You should be a good student.  You shouldn’t be trying to dodge work.  You should learn to learn from different people and not expect that you automatically deserve an “A.”  But there are some times when you and a professor just won’t mesh.  For example, I had an amazing professor one semester, but she had an extremely strict attendance policy.   Most of your grade was showing up and participating as most of the learning that went on was discussion based.  And you know what?  I learned so much and even retained it.  But if I had taken that course during one of the semesters I gave birth, I would have been screwed.  For those semesters I needed classes that would allow me to do work from home.  I can study a book.  I can read e-mails.  I can master material.  But an attendance-based grade wouldn’t work for me.

I also don’t learn well from professors who aren’t organized.  I’m very serious about my studies, but if the professor is scatter-brained or can’t tell me when due dates are, I’m setting myself up for failure.  I don’t need someone to hold my hand, but I do need someone who’s going to give me a little bit of direction.

So far at school I’ve had one horrible professor.  It was one of those classes where you didn’t have much of a choice in who your instructor was.  The rest have been absolutely phenomenal.  I’ve scheduled them according to reviews I’ve found on Rate My Professors.  Good reviews are generally easy to find, but I’ve found that you have to be careful about the negative ones.  Because sometimes the students are just upset they didn’t pass by sleeping through class.

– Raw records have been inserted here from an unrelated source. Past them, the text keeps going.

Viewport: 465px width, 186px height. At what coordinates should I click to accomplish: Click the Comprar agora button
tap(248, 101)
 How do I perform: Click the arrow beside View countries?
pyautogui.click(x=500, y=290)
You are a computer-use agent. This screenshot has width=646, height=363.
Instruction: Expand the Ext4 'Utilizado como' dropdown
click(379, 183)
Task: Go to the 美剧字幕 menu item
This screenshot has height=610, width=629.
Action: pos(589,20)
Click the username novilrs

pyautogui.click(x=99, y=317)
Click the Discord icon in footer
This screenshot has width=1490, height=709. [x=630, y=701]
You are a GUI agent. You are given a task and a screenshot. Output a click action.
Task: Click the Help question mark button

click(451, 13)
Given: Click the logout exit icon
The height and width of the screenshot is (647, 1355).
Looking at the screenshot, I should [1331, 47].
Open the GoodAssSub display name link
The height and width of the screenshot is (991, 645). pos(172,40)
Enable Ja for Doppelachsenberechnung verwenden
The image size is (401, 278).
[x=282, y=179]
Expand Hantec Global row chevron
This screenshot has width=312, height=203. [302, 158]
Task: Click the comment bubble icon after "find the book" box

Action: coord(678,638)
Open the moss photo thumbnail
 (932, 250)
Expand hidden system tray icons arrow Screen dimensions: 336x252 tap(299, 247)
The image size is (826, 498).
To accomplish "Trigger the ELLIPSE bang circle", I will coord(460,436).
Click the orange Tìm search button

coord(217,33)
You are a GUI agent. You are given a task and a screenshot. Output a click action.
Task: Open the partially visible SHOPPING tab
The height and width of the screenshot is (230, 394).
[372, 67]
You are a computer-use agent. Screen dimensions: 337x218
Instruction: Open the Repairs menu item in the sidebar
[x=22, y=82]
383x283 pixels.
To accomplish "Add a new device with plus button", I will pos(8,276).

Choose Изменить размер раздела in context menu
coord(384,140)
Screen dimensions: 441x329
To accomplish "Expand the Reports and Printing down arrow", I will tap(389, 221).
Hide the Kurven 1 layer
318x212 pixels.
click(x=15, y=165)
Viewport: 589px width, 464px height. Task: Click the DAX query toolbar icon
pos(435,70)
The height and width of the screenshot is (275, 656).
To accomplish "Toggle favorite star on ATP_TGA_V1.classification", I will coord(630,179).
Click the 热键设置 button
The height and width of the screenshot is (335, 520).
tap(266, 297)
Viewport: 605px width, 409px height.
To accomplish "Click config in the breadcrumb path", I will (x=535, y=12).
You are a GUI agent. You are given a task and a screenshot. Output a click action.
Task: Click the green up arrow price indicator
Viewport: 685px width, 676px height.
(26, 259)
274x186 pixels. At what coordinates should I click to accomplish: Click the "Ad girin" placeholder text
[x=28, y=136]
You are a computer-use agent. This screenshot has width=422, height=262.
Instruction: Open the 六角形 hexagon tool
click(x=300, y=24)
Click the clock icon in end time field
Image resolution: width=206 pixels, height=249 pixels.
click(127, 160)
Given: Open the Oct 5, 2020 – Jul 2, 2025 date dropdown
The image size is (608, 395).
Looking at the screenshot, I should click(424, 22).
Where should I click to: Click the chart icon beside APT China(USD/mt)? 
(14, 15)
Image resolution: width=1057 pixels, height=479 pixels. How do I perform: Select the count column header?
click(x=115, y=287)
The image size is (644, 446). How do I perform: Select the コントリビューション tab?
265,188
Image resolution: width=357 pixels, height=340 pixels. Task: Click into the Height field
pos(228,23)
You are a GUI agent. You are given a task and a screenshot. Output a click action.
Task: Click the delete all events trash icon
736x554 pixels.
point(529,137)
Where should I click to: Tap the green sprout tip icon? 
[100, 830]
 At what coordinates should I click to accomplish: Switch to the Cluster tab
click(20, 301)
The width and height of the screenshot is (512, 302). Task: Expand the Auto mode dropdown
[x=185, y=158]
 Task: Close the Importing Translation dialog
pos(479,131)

Discerning Between Negative Reviews vs. Stupid Reviews

Stupid Review

This is a stupid review.  Here’s why:

  • You’re in college.  You’re going to have to write papers.  Unless it’s a 10-pager everyday (which I doubt,) you need to grow up if you want to get any smarter.
  • Wake up in time to get to your class, please.  It’s disruptive and rude to show up late.  Dialogue with your professors if it’s a problem with childcare or work or something.  If they’re unwilling to budge on their policies, make sure you’ve asked on the first day of class so you have plenty of time to switch things up before you get too far into the semester.  Or heck, try emailing them before the semester even starts.
  • If you showed up on time, you probably wouldn’t be falling behind.  That’s not a poor reflection on the professor.  It’s a poor reflection on you.
Negative Review
This is an awesome negative review.  Here’s why:
  • You can tell the student was actually interested in learning.
  • The reviewer doesn’t bash the professor’s character.
  • The reviewer listed qualities that kept them from learning like the lack of focus.
Not all negative reviews are for an easy teacher.  Sometimes there are legitimate complaints from students who are in difficult courses.  For example, last semester many of my classmates (tried) to take an educational psychology class on-line.  They all dropped out.  Every last one.  They’re great students.  But they weren’t familiar with APA format.  And every discussion on the Black Board had to be in APA format using its appropriate (and different) grammar.  On top of that, you had to post and reply within certain time frames, which resulted with you being on the computer more than if you would have been in the classroom if you had taken the traditional route.  A lot more.  And dependent on those who responded to you.  And if you have kids or a job that prevent you from blocking off a couple of hours a day….
Legitimate complaints.  May have been a great teacher.  But the world will never know.  Because no one stays in their class.

My Experience with the Unknown

I go to a school with a lot of adjunct faculty.  So a lot of professors aren’t listed.  Or at least aren’t listed under my college.  I’ll try to check under other schools, but if I still can’t find them, I’ve picked the unknown over the ones who get negative reviews.  And in my experience, they’ve all been wonderful.  It hasn’t been any of their first times teaching, so that’s never been the reason why they’re not listed.  My theory is that people tend to want to vent opinions when they’ve had a negative experience, so full-time or bad professors are a lot more likely to have information available about them.  So if you have a good adjunct professor, students may not feel inclined to join the website just to review them.  I know I sure haven’t.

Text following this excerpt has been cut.